Presbyterian pastor Archibald Simpson was one of the most prolific diarists in the colonial American South. His voluminous entries have gone largely untapped by historians until now. In Peter N. Moore’s capable hands, Simpson’s writings yield a fascinating account of religion and society in eighteenth-century South Carolina and the British Atlantic world.
- Thomas S. Kidd, Baylor University,
Peter N. Moore’s biography of Archibald Simpson is important, sweeping, and evocative. Moore writes with well-earned confidence and his rendering of Simpson’s fascinating life is sure to attract a wide readership. While revealing the transnational context of religious revivalism, Moore never loses sight of the specific contexts of the localities that Simpson made home. Along the way, Moore’s work illuminates plantation life and agriculture, racial slavery, deathways, medicine and sickness, eighteenth-century wars, and family values. Most impressive is Moore’s singular capacity to understand and make accessible to present-day readers the mindset and spiritual struggles of eighteenth-century evangelicals. He explains that world with sensitivity, specificity, and nuance.
- Lorri Glover, Saint Louis University,
In this gem of a book, Peter N. Moore captures both the expansive scope and the intimate details of a life lived amidst powerful transformations of the eighteenth-century Atlantic world. Archibald Simpson was neither famous nor particularly heroic, but his experiences of economic disruption, religious revival, enlightenment education, transatlantic evangelicalism, political revolution, and the paradoxes of slaveholding Christianity connected him to central events and figures in the making of that world. Moore’s engaging reconstruction of Simpson’s biography provides a sensitive account of these forces and how they shaped both individual and communal experiences from Scotland to South Carolina and beyond.
- Randolph Scully, George Mason University,
Peter N. Moore conveys historians of the Great Awakening to a place we seldom go, the hot troubled world of Carolina and Georgia, where tales of overwhelming success and transformation appeared to stop at the borders. Moore’s deep, nuanced reading of the extraordinary diary of Archibald Simpson brings new clarity to the driving forces igniting the passionate efforts of evangelical preachers and the powerful obstacles limiting their success.

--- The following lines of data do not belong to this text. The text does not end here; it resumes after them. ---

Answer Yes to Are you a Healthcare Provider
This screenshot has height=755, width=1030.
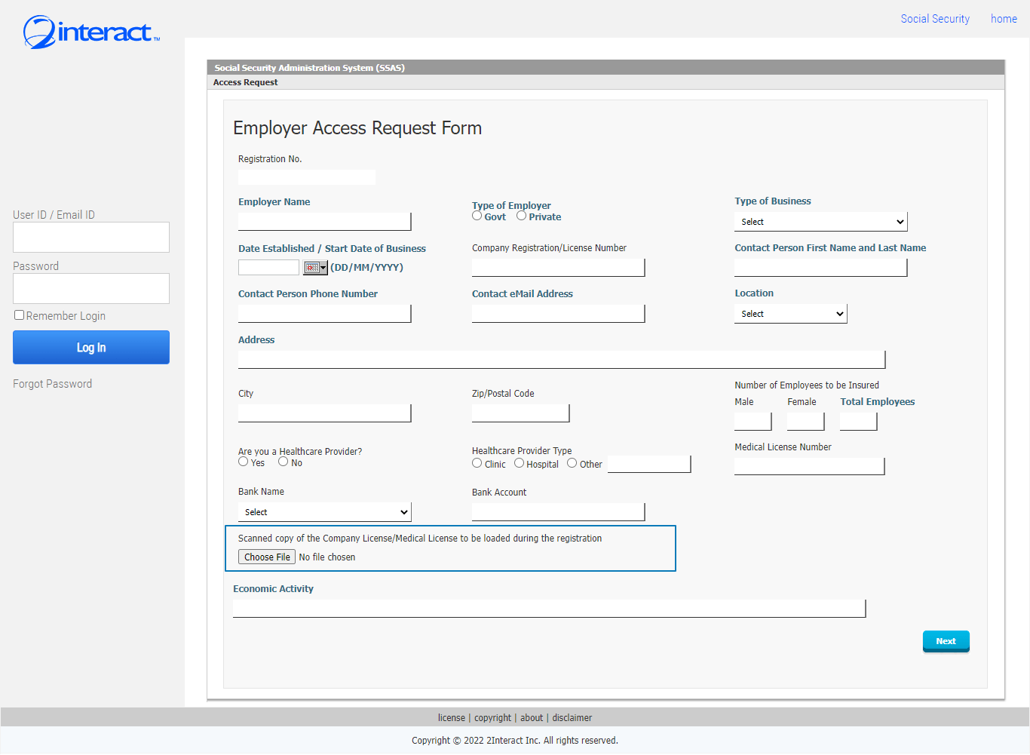point(243,461)
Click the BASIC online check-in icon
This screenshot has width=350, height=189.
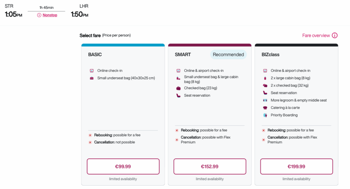[x=92, y=71]
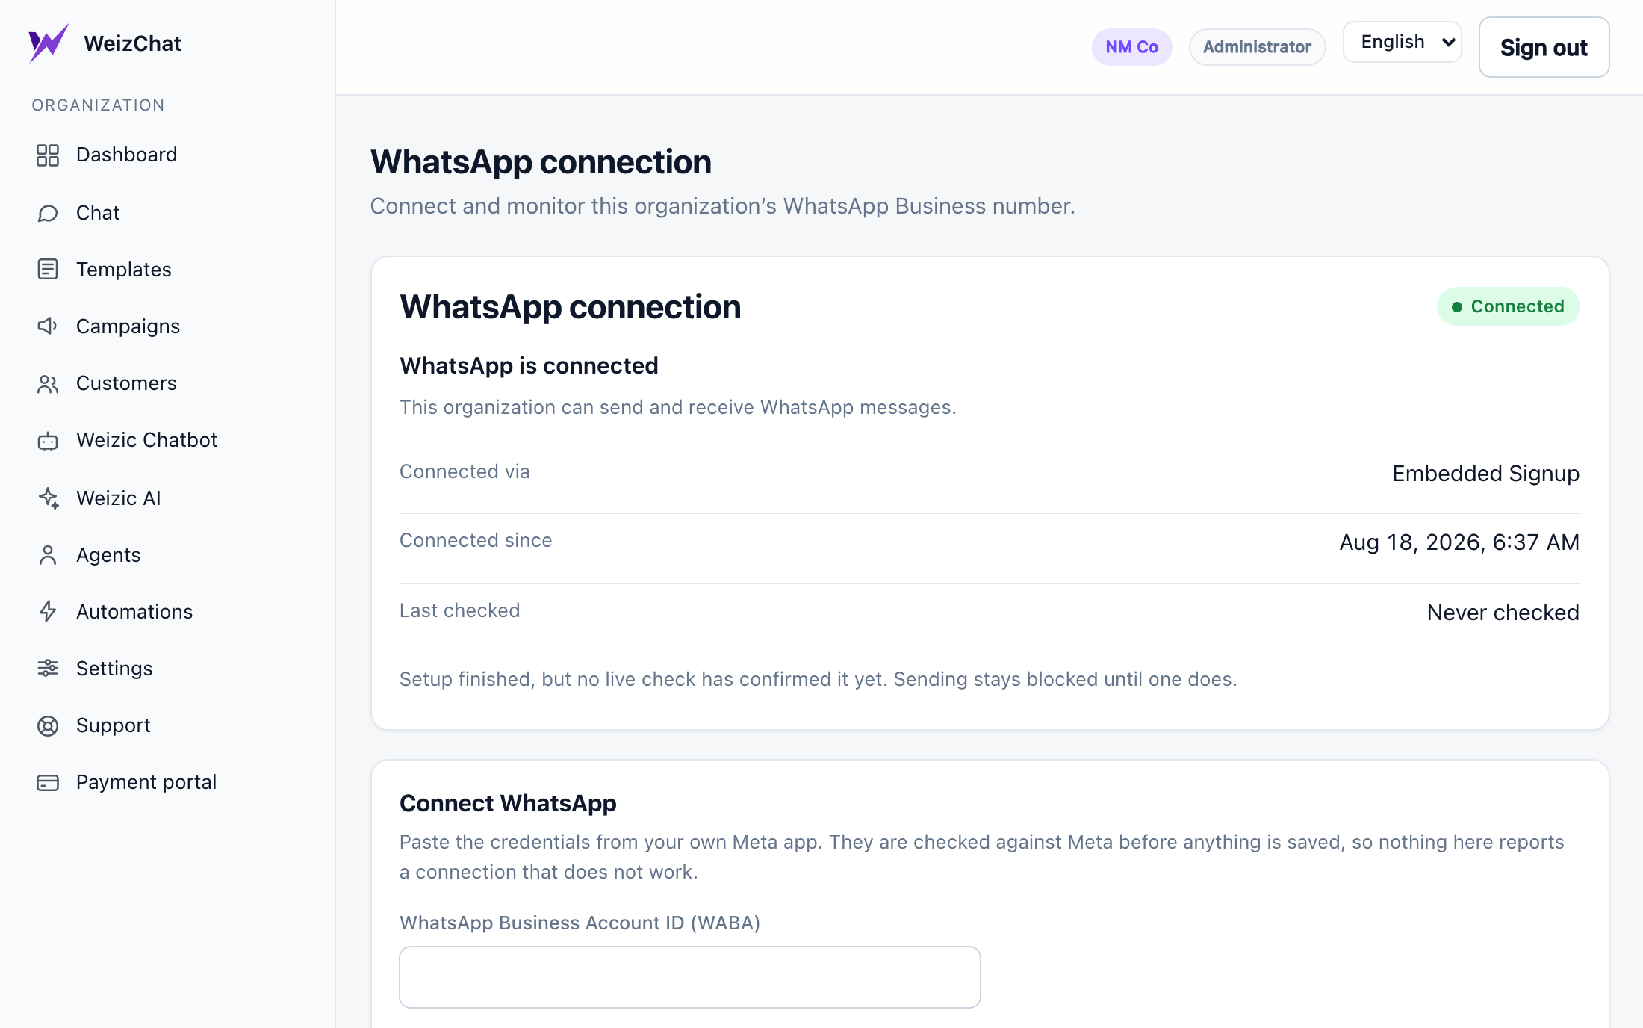Viewport: 1643px width, 1028px height.
Task: Click the green Connected status badge
Action: [1508, 306]
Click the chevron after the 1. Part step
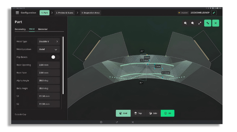The height and width of the screenshot is (132, 237). (52, 13)
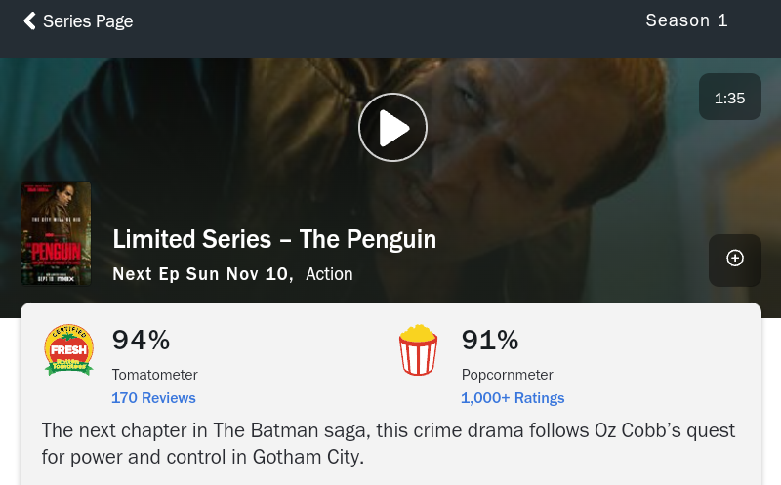Click the Next Ep Sun Nov 10 text
The height and width of the screenshot is (485, 781).
click(x=202, y=274)
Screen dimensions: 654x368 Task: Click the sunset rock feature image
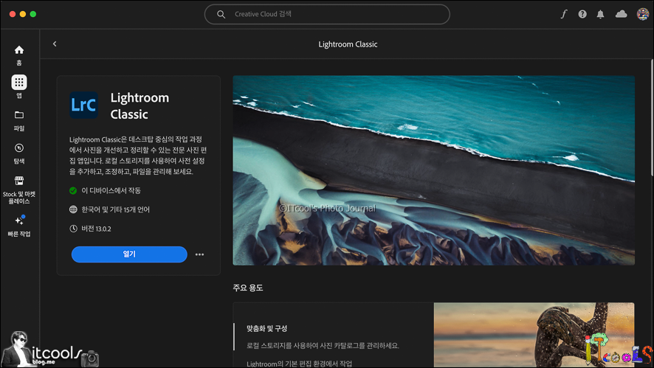tap(534, 335)
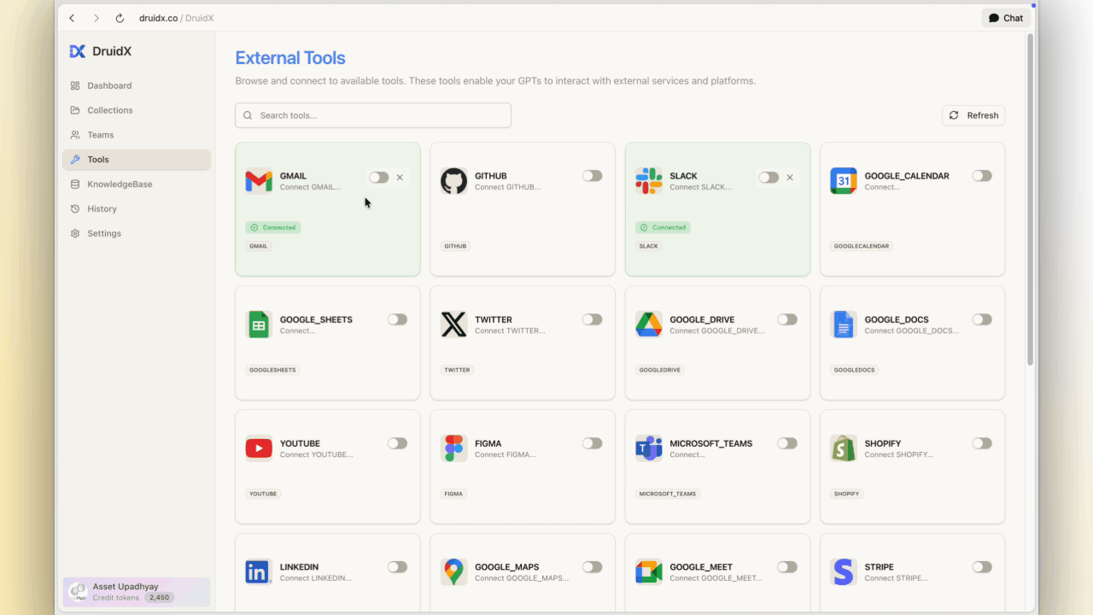Viewport: 1093px width, 615px height.
Task: Select the GitHub icon on the GITHUB card
Action: click(453, 181)
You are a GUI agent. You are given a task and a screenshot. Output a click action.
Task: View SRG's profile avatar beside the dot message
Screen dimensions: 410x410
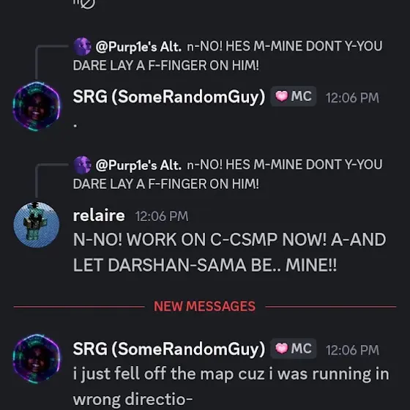point(37,106)
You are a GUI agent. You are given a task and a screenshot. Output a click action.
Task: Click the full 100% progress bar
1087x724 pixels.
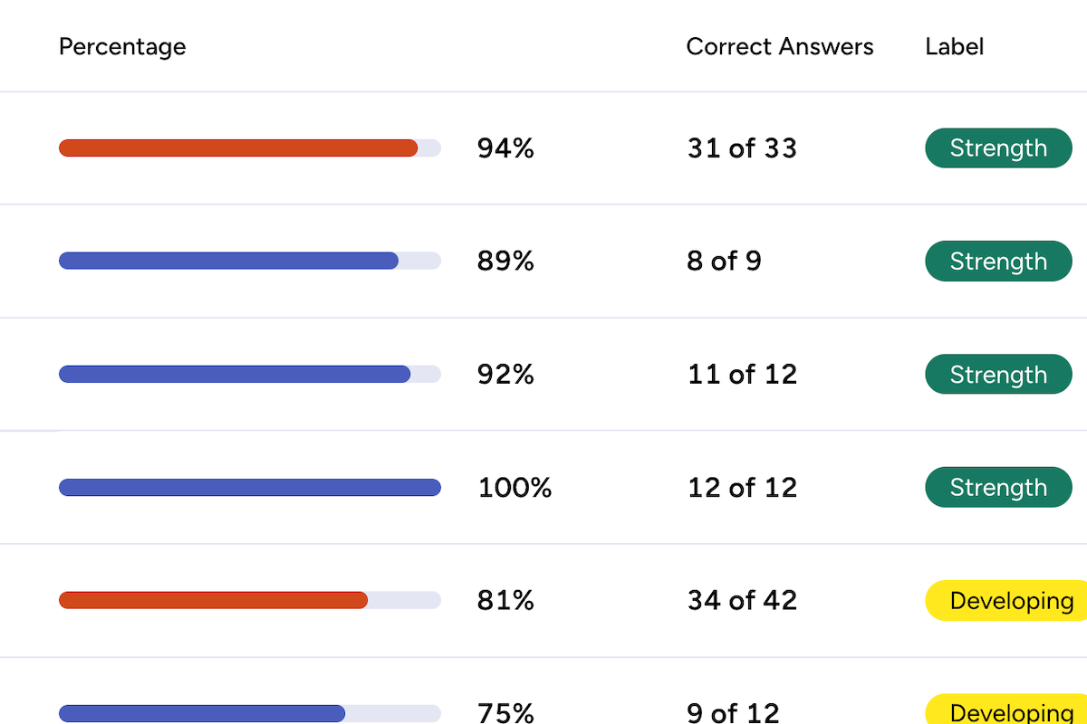[250, 488]
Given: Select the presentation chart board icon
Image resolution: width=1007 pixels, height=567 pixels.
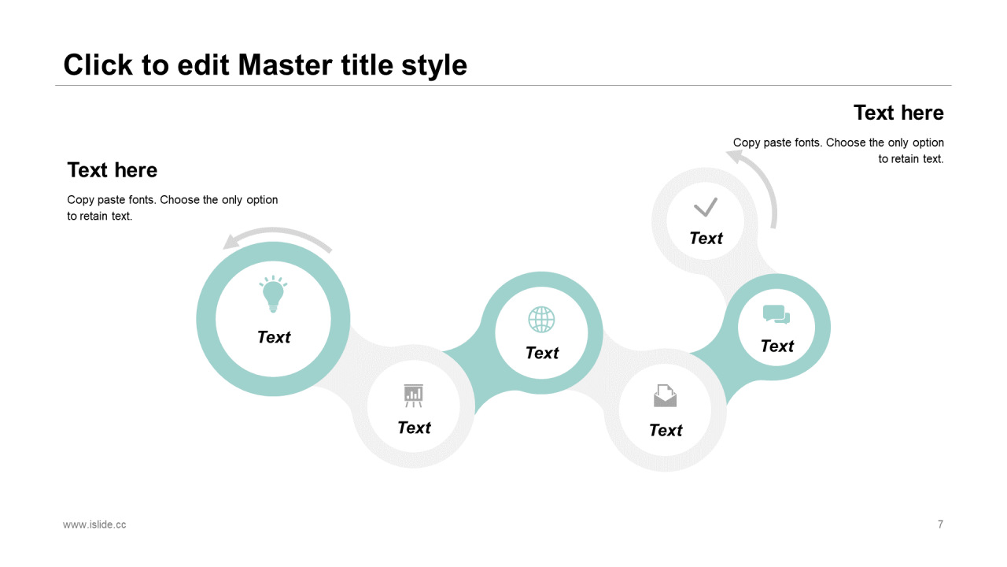Looking at the screenshot, I should (x=413, y=395).
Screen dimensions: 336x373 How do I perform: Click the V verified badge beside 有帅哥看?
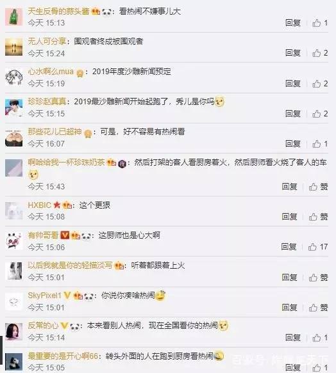pyautogui.click(x=65, y=235)
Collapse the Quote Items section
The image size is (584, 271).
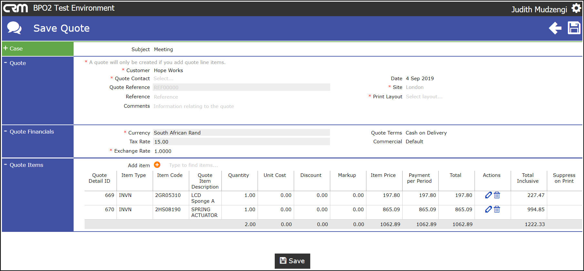tap(37, 165)
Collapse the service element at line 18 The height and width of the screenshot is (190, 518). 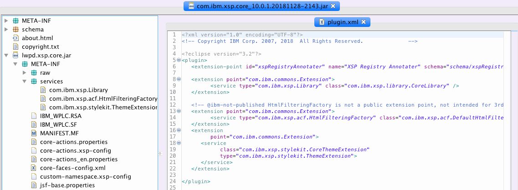(x=179, y=143)
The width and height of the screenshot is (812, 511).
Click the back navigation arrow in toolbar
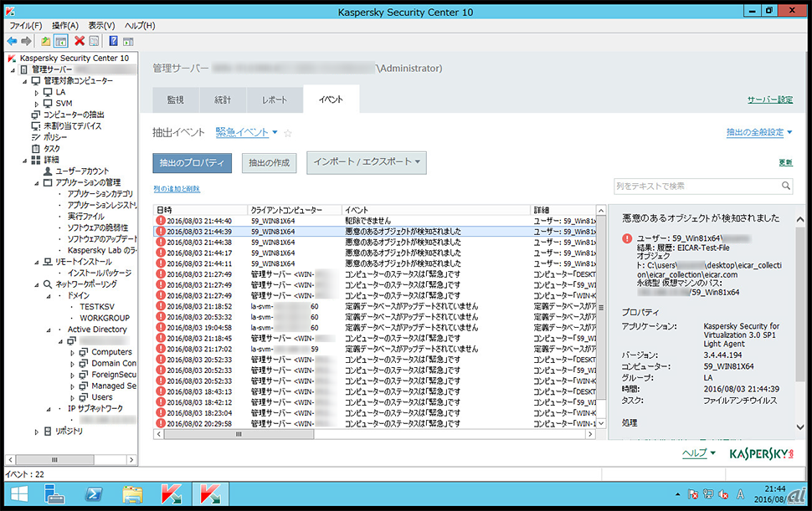pos(12,41)
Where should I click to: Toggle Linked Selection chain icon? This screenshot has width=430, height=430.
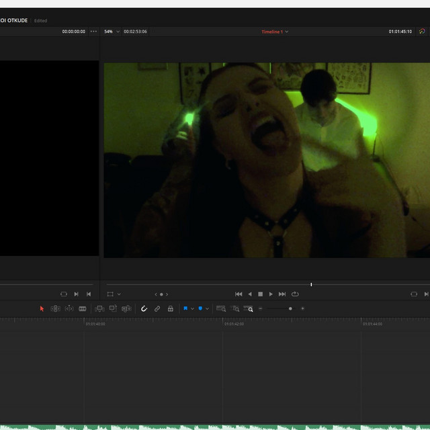coord(157,309)
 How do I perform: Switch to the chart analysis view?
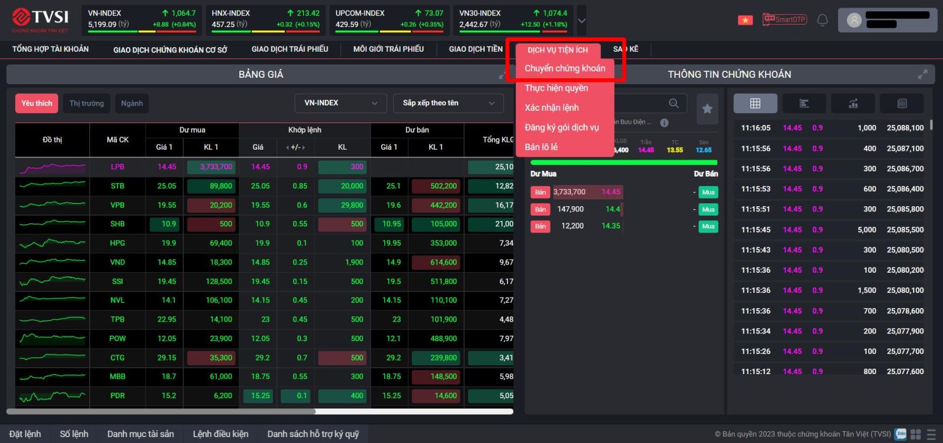(853, 104)
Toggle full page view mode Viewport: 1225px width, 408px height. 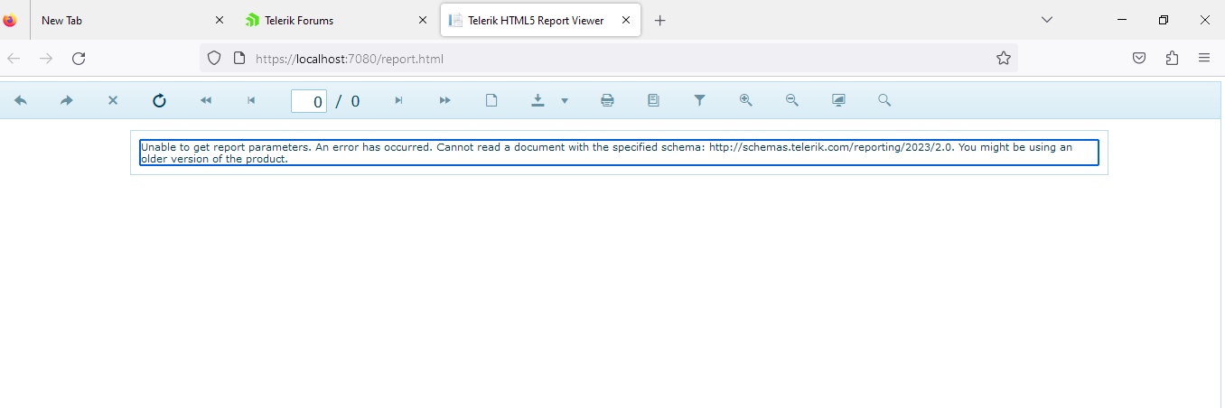click(x=838, y=101)
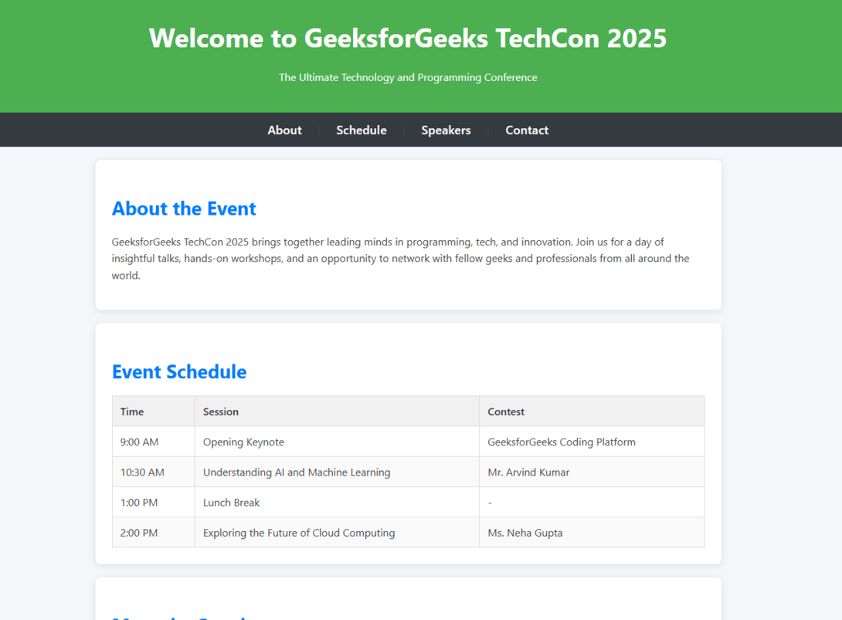The height and width of the screenshot is (620, 842).
Task: Click the conference subtitle tagline text
Action: coord(408,77)
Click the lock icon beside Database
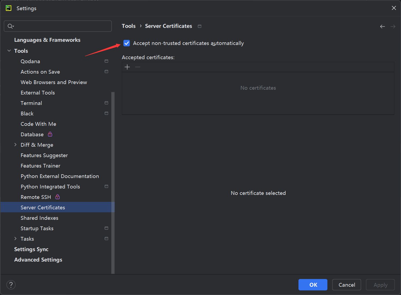Image resolution: width=401 pixels, height=295 pixels. 50,134
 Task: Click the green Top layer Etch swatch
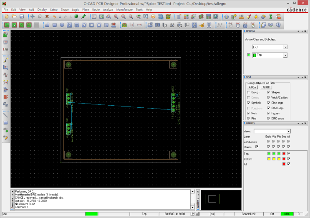[268, 154]
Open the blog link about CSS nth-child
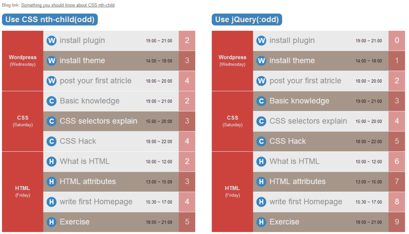Viewport: 409px width, 234px height. tap(68, 5)
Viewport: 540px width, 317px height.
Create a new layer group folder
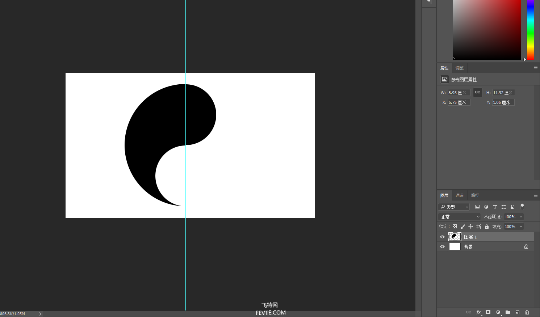[508, 312]
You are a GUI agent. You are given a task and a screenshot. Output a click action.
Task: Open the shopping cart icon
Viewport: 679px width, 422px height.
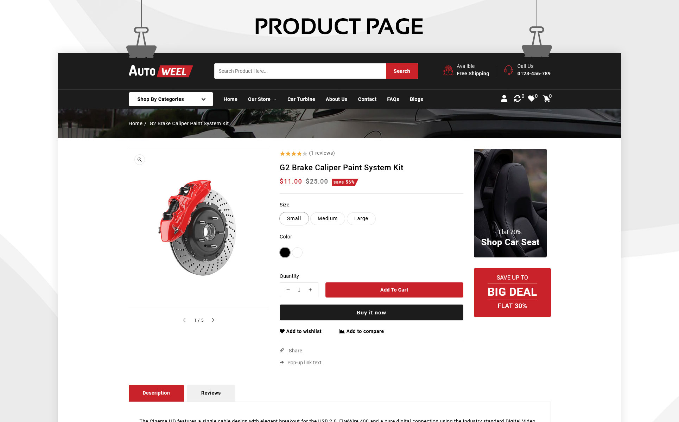pyautogui.click(x=546, y=99)
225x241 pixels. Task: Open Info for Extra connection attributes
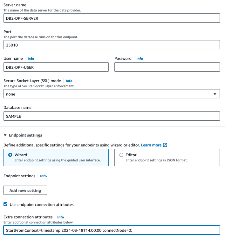click(60, 217)
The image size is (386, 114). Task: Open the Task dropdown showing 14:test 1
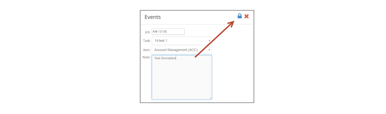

Illuminating insights about the spiritual anguish of a young boy, his youthful ambitions to work as a pastor, and his clerical work are framed by an unsparing portrait of colonial communities trying to build congregations and recruit pastors in the midst of congregational battles, political manipulation, and stalled efforts to cross the unbridgeable racial divisions against slavery. Within an arena that historians are increasingly framing as large and transatlantic, Moore convinces us to turn back to the power of the individual.